During the August 2 mutiny, some 600 sailors marched into town calling for an end to the war and proclaiming their unwillingness to continue fighting. Although the demonstration was quickly brought under control by army officials and the sailors were persuaded to return to their ships without real violence that day, some 75 of them were arrested and imprisoned and the ringleaders of the mutiny were subsequently tried, convicted and executed. “I die with a curse on the German-militarist state,” one of them, Albin Kobis, wrote his parents before he was shot by an army firing squad at Cologne. As Willy Weber, another convicted sailor, whose death sentence was later commuted to 15 years in prison, put it: “Nobody wanted a revolution, we just wanted to be treated more like human beings.”
Discontent and rebellion within the German Imperial High Seas Fleet continued throughout the following year, as things went abysmally for Germany on the battlefields of the Western Front after the initial success of their spring offensive in 1918. It was rumored that naval commanders were plotting a last-ditch attempt, against the orders of Kaiser Wilhelm II and the Reichstag government, to confront the mighty British navy and break the Allied blockade in the North Sea. The force of this rumor, combined with sinking morale, led to an even more significant mutiny at Wilhelmshaven on October 29, 1918, sparked by the arrest of some 300 sailors who had refused to obey orders.

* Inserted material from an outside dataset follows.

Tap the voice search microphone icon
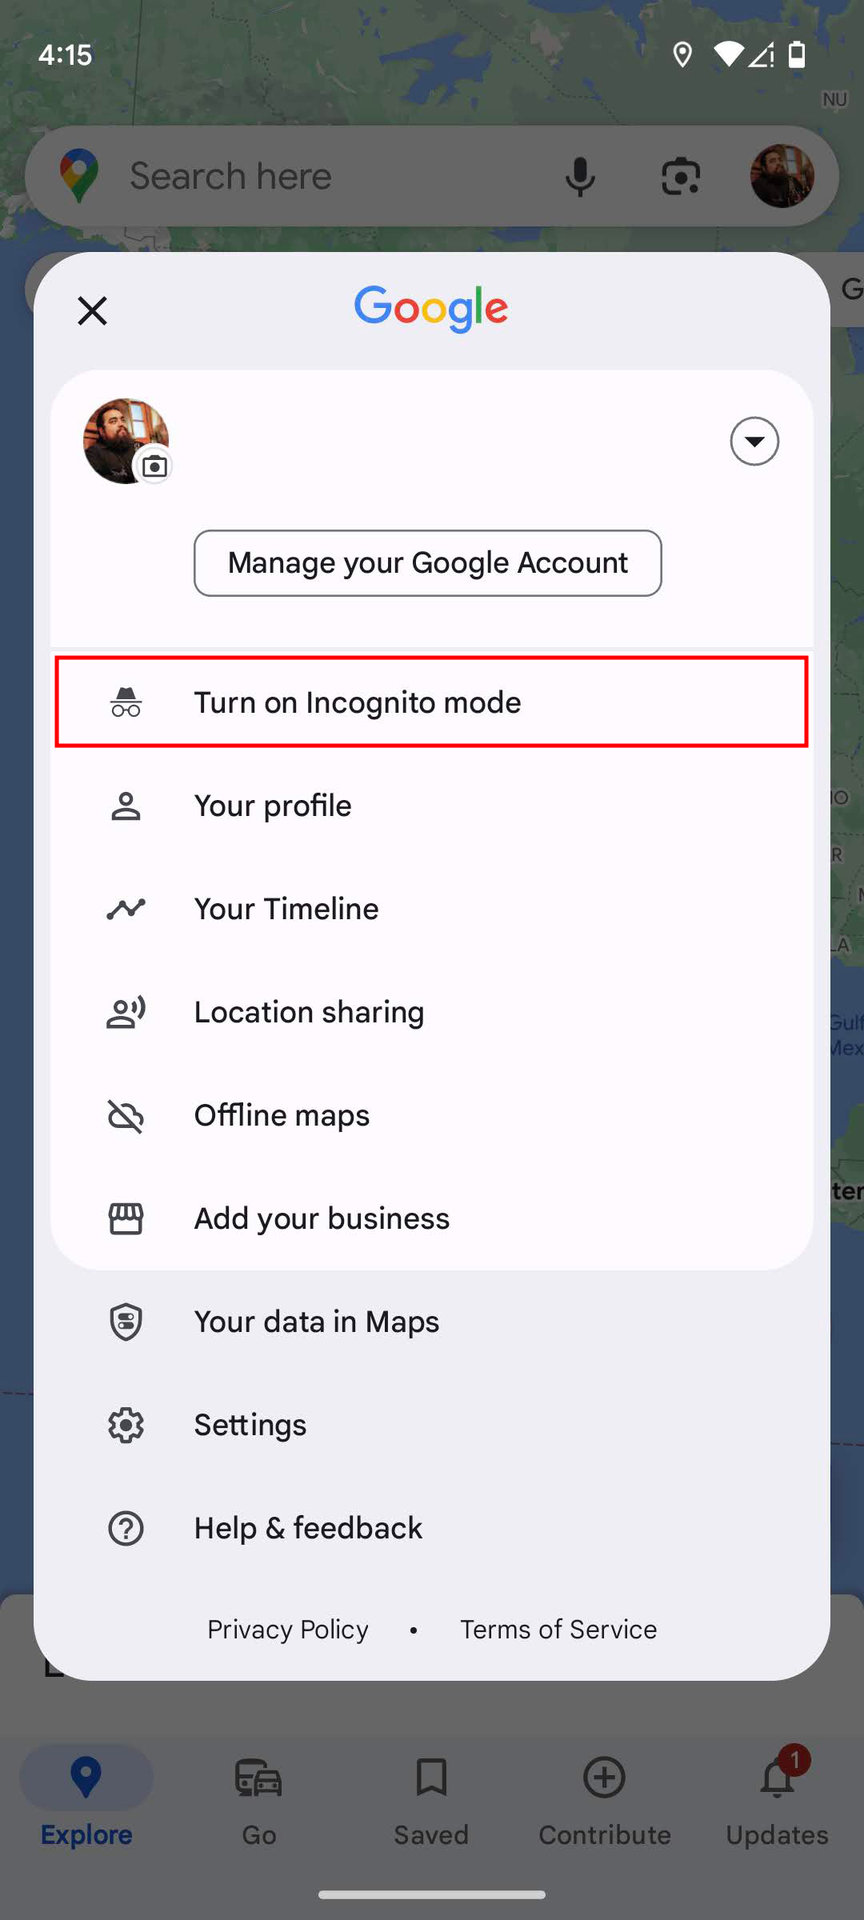Screen dimensions: 864x1920 pyautogui.click(x=580, y=177)
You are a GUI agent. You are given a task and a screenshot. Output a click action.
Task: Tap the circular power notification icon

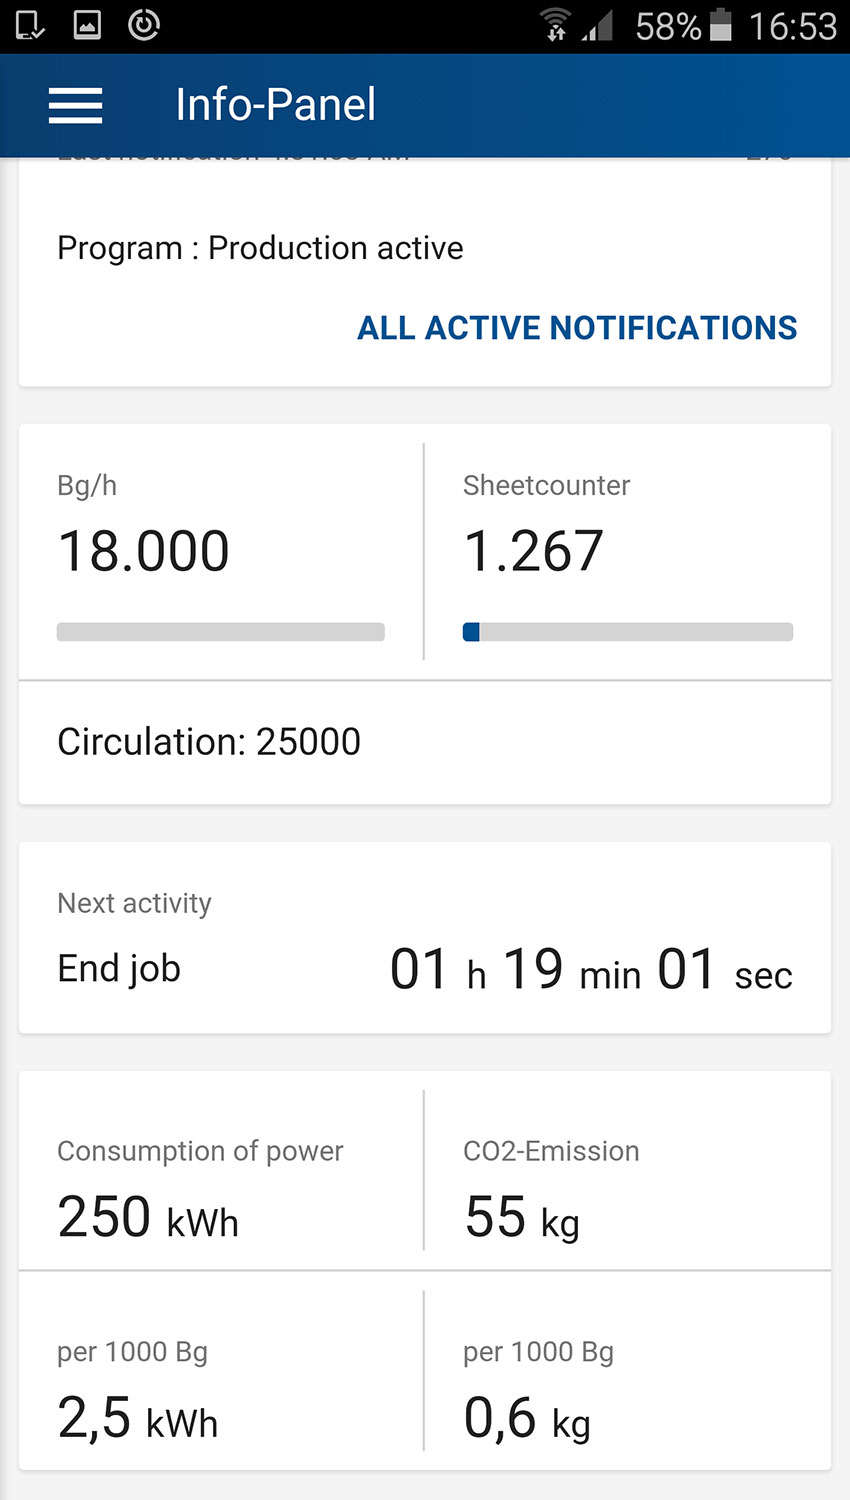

The unrest soon spread to another German port city, Kiel, where on November 3 some 3,000 German sailors and workers rose in revolt, taking over ships and buildings and brandishing the red flag of communism. The following day, November 4, the rebels at Kiel formed the first Workers’ and Soldiers’ Council in Germany, defying the national government and seeking to act in the spirit of the Russian soviets. On the same day, the government of the Austro-Hungarian Empire asked the Allies for an armistice, which they were granted. An isolated and internally divided Germany was forced to sue for its own armistice barely a week later, and the First World War came to an end.